Pero no abandonó su entusiasmo por el socialismo, que se fortaleció aun más con el triunfo de la Revolución Cubana, en la que veía «un socialismo no sectario, abierto, que permitiría la discrepancia y la diversidad». Durante los años 60, Vargas Llosa viajó cinco veces a Cuba como periodista, las primeras completamente emocionado, y las últimas muy decepcionado con el transcurrir de la revolución, sobre todo cuando se enteró de la creación de las Unidades Militares de Ayuda a la Producción (UMAP), nombre dado a los campos de concentración en los cuales el Régimen confinó a sus opositores, a delincuentes comunes y a homosexuales, grupo este último en el que el escritor tenía varios amigos poetas.
Por ello escribió una carta privada a Fidel Castro expresándole su perplejidad, que fue contestada con la invitación del mandatario cubano a reunirse con él. Fue la única vez que Vargas Llosa se encontró en persona con Castro. Durante doce horas se reunieron y comentaron sus diferentes puntos de vista, pero el autor peruano salió aún más escéptico de lo que entró. A partir de entonces su distanciamiento con el socialismo cubano aumentó, hasta que el caso Padilla -el encarcelamiento del poeta Heberto Padilla, que tuvo que retractarse a la salida de la cárcel de todo lo que había dicho en su producción literaria anterior- provocó el cisma definitivo y una gran crisis que sacudió todos los cimientos sobre los que había asentado su pensamiento. «Me sentí como deben sentirse los curas que cuelgan los hábitos», reconoció el escritor ante los medios.

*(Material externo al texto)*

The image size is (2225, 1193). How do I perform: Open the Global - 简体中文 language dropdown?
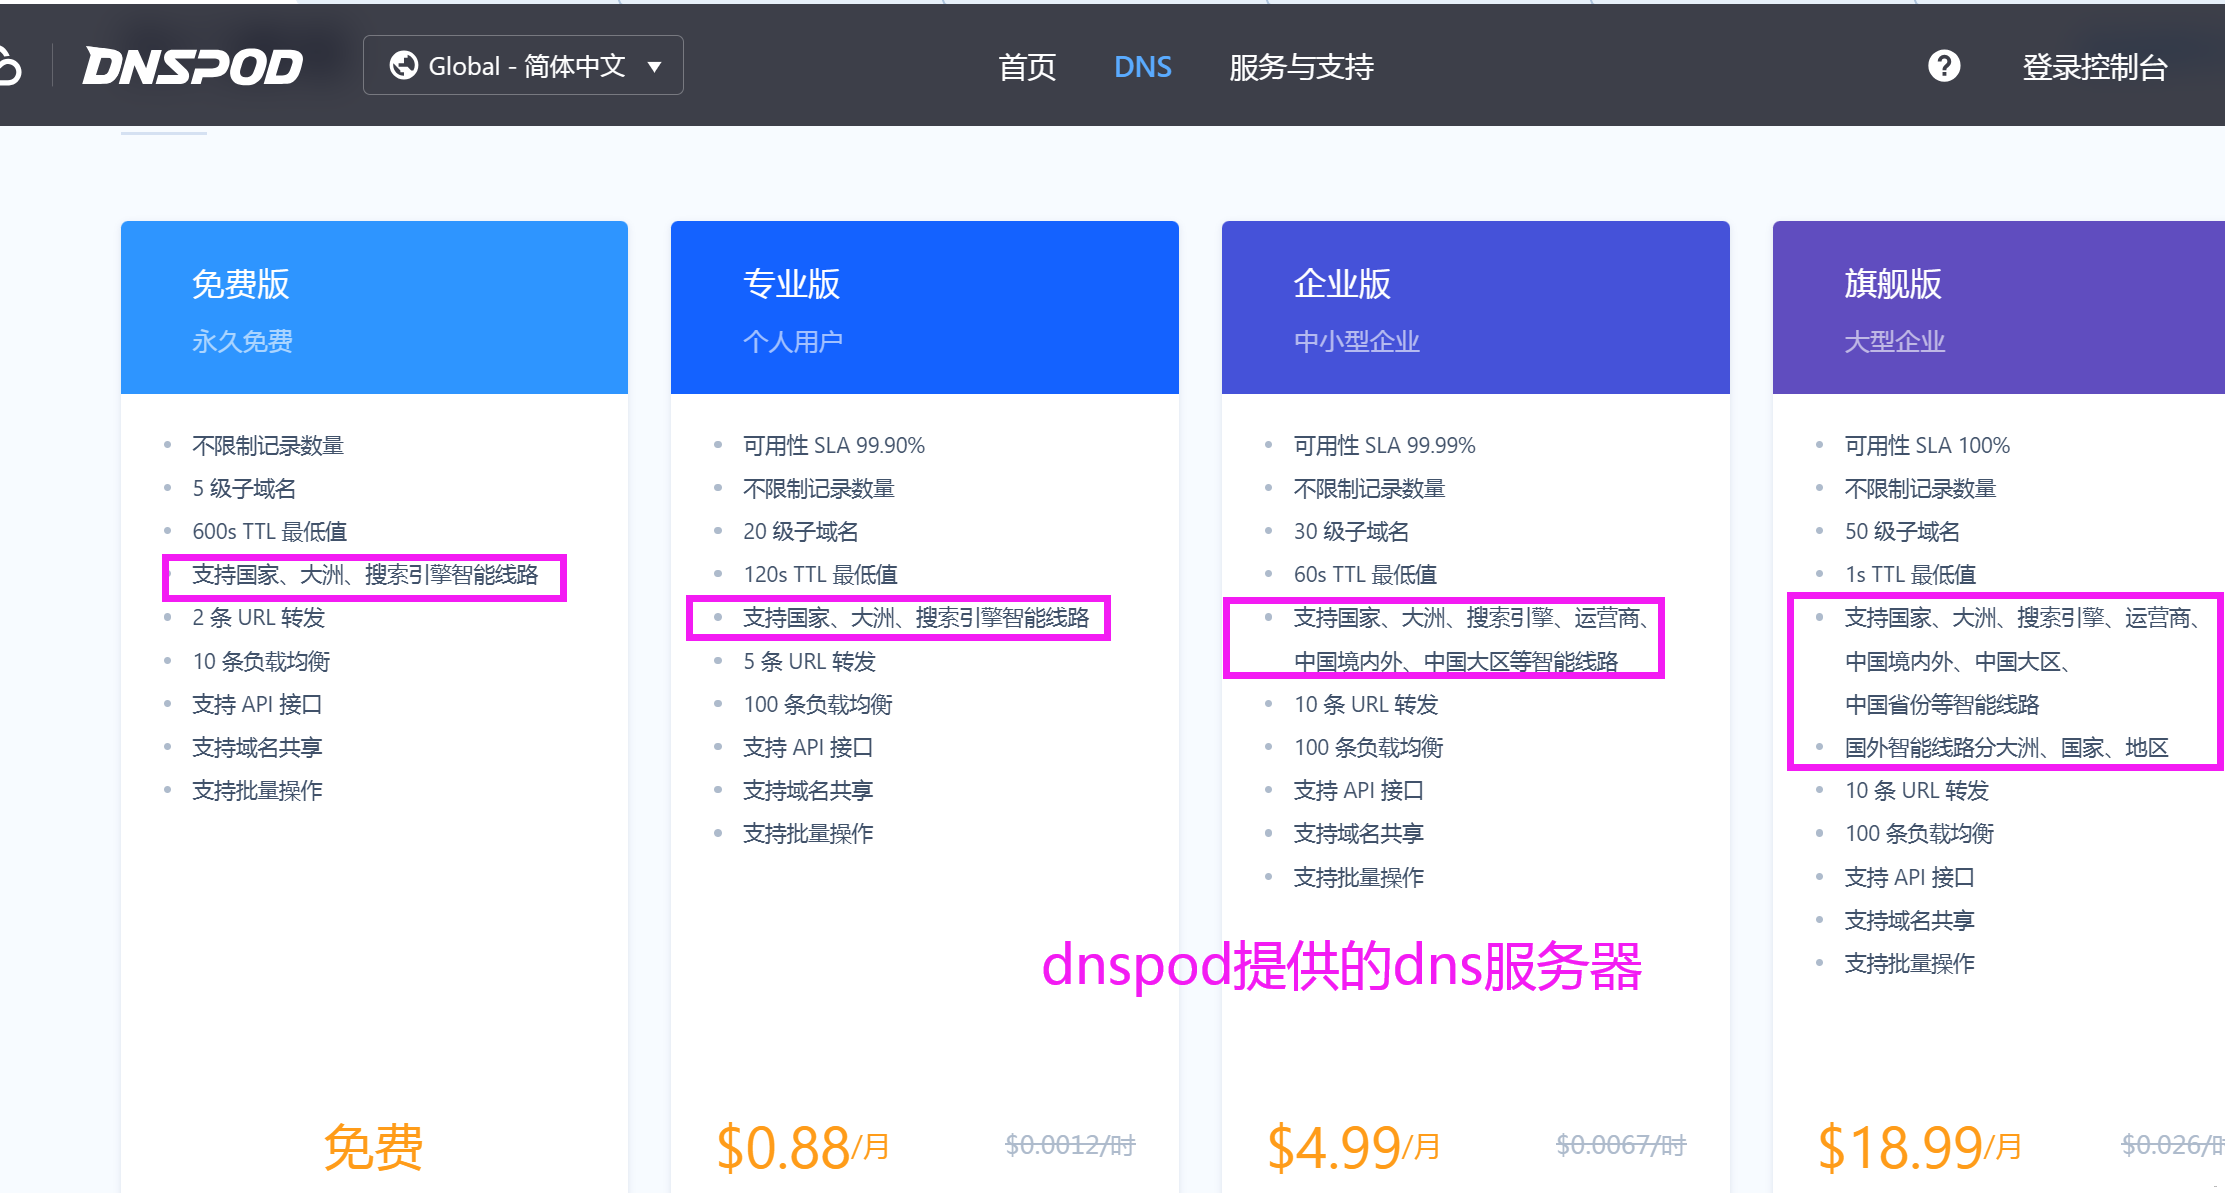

Londres, el epicentro de su conversión
Ya en Londres, en pleno gobierno de Margaret Thatcher en la década de los 70, su pensamiento político tornó hacia el liberalismo gracias a la lectura de los siete pensadores que forman La llamada de la tribu -Adam Smith, José Ortega y Gasset, Friedrich Hayek, Karl Popper, Raymond Aron, Isaiah Berlin y Joan François Revel- algunos de los cuales eran promulgados por Thatcher.
Fue un momento crucial en la vida del escritor peruano, en el que confirmó lo que ya venía pensando desde hace tiempo. Que «la democracia no era como le decía la izquierda comunista, sino lo que permitía que se viviera en una sociedad en la que se podía discrepar, o cambiar los gobernantes de una forma civilizada a través de las elecciones».
Desde entonces Vargas Llosa se ha convertido en un defensor acérrimo del liberalismo, al que no califica como una ideología sino como «una doctrina que parte de algunas convicciones firmes y dentro de las cuales hay enormes discrepancias», reflejadas de manera clara en el desarrollo de este libro. Sin embargo, para el Nobel, estas «no producen una guerra civil entre los diferentes autores porque el otro principio básico del liberalismo es la tolerancia, aceptar la posibilidad del error en las propias convicciones y el acierto en las de los adversarios».
Por contra, una idea compartida por todos y por él mismo es que el mayor peligro para la libertad proviene del Estado, al cual no se le puede dejar demasiado poder porque empieza a restringir derechos y libertades fundamentales. «La libertad es indivisible y debe avanzar en todos los campos de manera igual para ser eficaz», aseguró.
Vargas Llosa no puede entender, además, el ataque continuo a esta doctrina por parte de la izquierda y la derecha. Unos la acusan de conservadora y reaccionaria. Otros de reformista. «El liberalismo y la democracia son inseparables, pues es el motor que hace que esta sea más justa», concluyó con rotundidad el periodista y escritor peruano.